▼

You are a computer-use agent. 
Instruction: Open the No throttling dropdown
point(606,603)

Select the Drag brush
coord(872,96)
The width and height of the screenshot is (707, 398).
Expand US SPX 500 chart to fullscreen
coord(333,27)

▲

## [Goal of the exercise]
From the line that contains "The width and" down to the last line of the listing above, repeat each line exactly, and include nothing else.

## [Solution to the exercise]
The width and height of the screenshot is (707, 398).
Expand US SPX 500 chart to fullscreen
coord(333,27)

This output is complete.